Growing up in a household bursting of Swiss traditions, this truth became obvious early on in the shaping of my own attitude toward events swirling around me.
A case in point is the David Rothen New Year's caroling folklore. My parents' reference to this event centered on their teen years in the late 1920s.
Later, in conversations with Milt Sprunger, who represented an even earlier generation, I began to appreciate the meaning of this tradition. His carol stories came from the turn of an earlier century.

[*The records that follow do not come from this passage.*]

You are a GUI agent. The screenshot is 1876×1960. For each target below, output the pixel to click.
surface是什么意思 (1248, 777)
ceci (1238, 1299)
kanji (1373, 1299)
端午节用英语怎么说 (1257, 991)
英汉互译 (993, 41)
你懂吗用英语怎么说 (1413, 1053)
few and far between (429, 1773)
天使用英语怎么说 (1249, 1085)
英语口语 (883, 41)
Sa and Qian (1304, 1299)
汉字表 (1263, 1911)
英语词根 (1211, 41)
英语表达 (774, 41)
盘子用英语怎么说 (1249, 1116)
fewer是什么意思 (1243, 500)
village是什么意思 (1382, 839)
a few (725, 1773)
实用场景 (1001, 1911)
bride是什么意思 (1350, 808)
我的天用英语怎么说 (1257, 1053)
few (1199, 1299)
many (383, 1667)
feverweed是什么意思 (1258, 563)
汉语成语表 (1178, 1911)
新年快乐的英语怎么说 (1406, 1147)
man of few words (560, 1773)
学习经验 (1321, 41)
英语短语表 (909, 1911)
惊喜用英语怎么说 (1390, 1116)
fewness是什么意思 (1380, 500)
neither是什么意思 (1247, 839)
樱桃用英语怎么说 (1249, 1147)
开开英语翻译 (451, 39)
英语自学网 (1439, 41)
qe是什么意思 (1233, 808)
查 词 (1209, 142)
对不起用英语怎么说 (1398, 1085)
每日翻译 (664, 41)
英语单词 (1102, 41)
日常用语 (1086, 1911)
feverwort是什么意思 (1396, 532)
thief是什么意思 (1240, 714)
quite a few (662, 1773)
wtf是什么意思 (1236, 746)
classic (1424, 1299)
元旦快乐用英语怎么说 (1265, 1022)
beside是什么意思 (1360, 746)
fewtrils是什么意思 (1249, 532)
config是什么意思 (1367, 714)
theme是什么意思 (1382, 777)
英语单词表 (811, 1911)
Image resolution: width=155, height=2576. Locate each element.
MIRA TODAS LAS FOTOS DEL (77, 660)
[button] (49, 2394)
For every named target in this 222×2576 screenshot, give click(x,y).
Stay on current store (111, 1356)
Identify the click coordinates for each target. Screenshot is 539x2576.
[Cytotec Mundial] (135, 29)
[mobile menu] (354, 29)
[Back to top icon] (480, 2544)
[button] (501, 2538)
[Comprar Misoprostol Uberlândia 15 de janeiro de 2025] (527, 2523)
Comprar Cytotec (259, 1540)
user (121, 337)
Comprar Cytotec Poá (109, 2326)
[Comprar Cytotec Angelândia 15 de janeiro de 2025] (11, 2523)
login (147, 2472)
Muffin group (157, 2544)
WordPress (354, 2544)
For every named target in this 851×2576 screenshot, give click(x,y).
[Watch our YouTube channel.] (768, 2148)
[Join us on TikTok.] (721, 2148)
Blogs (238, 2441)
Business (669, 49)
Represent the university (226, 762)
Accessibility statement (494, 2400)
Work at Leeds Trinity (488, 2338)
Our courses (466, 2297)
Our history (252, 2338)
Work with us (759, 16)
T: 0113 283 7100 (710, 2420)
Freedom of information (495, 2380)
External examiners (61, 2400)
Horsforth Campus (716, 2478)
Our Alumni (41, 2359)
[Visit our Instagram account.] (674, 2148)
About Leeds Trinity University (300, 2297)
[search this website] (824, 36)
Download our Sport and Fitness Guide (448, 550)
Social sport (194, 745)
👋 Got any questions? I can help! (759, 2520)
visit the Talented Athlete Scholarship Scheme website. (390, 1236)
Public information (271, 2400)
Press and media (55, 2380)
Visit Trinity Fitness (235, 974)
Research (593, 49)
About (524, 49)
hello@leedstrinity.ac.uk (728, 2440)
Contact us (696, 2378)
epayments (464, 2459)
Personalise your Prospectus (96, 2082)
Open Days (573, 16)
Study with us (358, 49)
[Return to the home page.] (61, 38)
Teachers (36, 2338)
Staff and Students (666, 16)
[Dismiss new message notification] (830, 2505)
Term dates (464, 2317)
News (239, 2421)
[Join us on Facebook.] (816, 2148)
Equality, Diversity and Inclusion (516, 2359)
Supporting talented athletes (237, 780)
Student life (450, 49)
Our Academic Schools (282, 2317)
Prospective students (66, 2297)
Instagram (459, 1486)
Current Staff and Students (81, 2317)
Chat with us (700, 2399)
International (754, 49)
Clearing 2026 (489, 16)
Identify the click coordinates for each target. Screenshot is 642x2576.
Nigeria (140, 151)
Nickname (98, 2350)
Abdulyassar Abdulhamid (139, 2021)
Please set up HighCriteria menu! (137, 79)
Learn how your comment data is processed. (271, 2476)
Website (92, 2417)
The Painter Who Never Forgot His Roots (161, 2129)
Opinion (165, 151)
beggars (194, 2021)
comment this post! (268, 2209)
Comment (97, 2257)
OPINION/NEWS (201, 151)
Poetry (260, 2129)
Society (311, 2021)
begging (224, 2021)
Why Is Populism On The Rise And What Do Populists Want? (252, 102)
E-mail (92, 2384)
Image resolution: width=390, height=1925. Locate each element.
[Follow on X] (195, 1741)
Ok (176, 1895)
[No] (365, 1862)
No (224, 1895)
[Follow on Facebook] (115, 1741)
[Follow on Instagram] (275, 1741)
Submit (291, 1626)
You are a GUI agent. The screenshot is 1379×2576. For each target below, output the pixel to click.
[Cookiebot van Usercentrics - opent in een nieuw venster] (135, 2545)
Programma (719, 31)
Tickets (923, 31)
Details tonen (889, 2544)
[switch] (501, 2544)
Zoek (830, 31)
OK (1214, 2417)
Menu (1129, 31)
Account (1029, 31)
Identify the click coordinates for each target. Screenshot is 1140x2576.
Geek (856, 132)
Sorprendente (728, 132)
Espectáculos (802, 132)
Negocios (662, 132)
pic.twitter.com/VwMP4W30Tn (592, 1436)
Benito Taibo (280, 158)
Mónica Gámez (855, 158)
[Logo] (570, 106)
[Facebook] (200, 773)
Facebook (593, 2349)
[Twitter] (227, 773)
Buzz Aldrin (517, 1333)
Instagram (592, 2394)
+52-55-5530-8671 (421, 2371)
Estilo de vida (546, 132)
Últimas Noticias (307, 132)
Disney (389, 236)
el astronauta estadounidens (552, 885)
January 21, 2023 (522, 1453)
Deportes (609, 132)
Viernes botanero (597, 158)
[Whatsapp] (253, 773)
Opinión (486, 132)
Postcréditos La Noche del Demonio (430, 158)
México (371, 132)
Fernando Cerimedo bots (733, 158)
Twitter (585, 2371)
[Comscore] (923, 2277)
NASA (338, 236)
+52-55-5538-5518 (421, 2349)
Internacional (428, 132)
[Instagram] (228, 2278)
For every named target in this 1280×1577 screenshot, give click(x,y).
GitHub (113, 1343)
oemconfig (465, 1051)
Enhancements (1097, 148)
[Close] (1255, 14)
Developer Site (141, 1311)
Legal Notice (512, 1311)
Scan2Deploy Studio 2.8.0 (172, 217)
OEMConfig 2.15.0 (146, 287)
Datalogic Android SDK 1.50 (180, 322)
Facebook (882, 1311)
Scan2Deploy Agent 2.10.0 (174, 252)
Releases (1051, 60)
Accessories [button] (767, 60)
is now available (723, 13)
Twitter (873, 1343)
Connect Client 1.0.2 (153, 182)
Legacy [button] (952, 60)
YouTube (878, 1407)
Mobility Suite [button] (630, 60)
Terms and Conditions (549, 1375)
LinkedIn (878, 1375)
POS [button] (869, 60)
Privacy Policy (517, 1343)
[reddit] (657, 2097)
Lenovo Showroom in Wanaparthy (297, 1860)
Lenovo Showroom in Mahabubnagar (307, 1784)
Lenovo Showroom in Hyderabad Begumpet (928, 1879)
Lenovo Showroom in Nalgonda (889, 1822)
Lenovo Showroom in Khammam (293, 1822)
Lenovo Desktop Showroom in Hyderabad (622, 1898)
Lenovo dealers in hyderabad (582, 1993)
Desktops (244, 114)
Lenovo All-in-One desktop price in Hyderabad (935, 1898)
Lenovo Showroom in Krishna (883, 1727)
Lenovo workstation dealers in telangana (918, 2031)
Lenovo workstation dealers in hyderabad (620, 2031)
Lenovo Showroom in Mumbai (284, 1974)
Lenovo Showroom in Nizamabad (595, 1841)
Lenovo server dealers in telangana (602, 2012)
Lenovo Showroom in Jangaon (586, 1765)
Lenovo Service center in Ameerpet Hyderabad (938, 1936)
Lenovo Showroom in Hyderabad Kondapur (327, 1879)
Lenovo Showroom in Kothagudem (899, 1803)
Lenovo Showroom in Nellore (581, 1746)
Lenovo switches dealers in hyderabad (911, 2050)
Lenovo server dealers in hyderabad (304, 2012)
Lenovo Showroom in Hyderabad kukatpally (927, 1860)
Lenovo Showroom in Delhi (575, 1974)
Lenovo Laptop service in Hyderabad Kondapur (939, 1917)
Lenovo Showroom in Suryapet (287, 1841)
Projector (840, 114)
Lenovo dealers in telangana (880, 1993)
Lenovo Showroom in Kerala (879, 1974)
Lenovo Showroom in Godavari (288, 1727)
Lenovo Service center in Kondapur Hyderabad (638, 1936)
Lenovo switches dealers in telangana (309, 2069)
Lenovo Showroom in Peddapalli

There were other stories - short references, bits and pieces in conversation, Swiss-dialect phrases I didn't understand, winks, names, chuckles - I picked up along the way from cast of characters including but not limited to Gerry Bucher, Alan Grismore, Wilhelm Amstutz, Hiram Kohli, Delbert Gratz, Sr., Meredith Stepleton and even my brother, Rudi, who was probably more interested in spending new year's eve with a girl, than singing. But then, so were lots of these male participants.
Summarizing this even goes something like this:
In the Bluffton-Pandora Swiss community there exists an event (door-to-door caroling mostly to farm houses) so old it's Layer One of our traditional oral bedrock. It's as old as Shannon (now Bluffton) and Pendleton (now Pandora). And it is uniquely our own.
It's roots sprouted from the Swiss Reform Church (now St. John's and Emmanuel UCC). It dribbled over into the Swiss Mennonite tradition. Why? Perhaps the Reform group had all the fun on New Year's Eve; perhaps not. I'm not certain.
The event evolved into various spontaneously-formed New Year's Eve caroling parties, largely made up of groups of youths (both sexes) looking for a parental-approved reason to do something different one night each year and stay out as late a possible.
Several versions of this caroling experience included stories of carolers visiting farms where the singers came across farmers actually milking cows in the early morning hours. The tradition waned and nearly disappeared during the 1940s.
But, it never really went away.
The small flame of this tradition, while nearly extinguished, was kept alive by people like Morris Groman and others, from the Swiss Reformed tradition. Today the Swiss Community Historical Society is the caroling caretaker.
It may never return to its once-upon-a-time wave of large group caroling. But, the tune and words remain part of our community's well of knowledge, where the tradition rests in good hands.
Rothen's words and music belongs to us all.